I suppose I must explain. I am not of Faerie, and neither are my parents, but it seems that quite far up both paternal and matriarchal lines, pairs of Changelings, by the grace of Fate or Design, met and fell in love, producing a single child from each union. Thus was my blood endowed with the grace of Faerie, and thus came I to become myself.
My siblings, all, have betimes taken advantage of our peculiarity, securing for themselves love, fame, gold, entertainment--but they have not remarked, as I have, that our power does not only extend to humans, and neither does it snare every one positively. Oh, yes, they all notice us, and the magnetization is compleat, but if we do not lack for devoted friends, who are enchanted utterly by us, there is still no shortage of equally bitter enemies.

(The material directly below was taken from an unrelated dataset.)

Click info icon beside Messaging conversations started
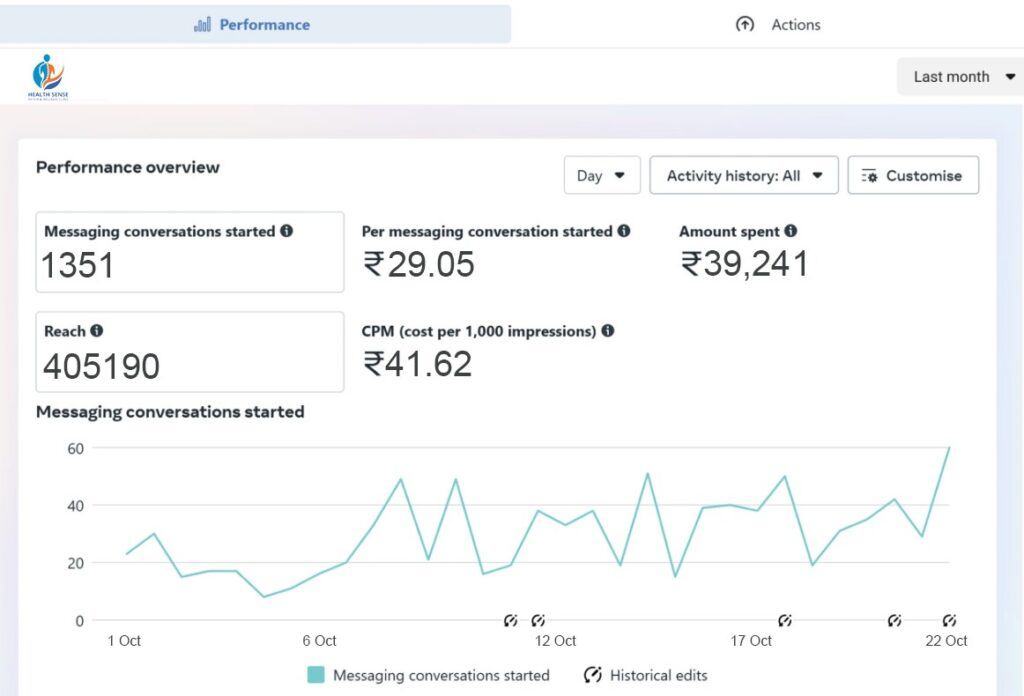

My association with the Raven King is, I have been told, an anomaly in itself. He is a human, a child taken from his cradle to serve the beautiful King Auberon of the Fae. He was taught magick, given deep secrets of nature, and, indeed, fawned upon so by King Auberon that he has ended up being as much Fae as human. I have been informed that, until now, he has avoided Changelings and their offspring as the plague, and in the three kingdoms of his reign, he has cast a taboo on Fae and human intermarriage. I do not say that my powers are great, only unavoidable, and that he underestimated them when first he sought me out.
Perhaps you recall a certain count, and the words he spoke to a young lawyer's clerk upon the threshold of his gloomy castle? So it is with me, and the uncontrolled pall of attraction I cast upon those who make my acquaintance. I do not force them to enter upon association with me; I do not first greet anyone until they have decided of their own accord to submit to my company. However, once engaged, they are not easily extricated, even by their own will.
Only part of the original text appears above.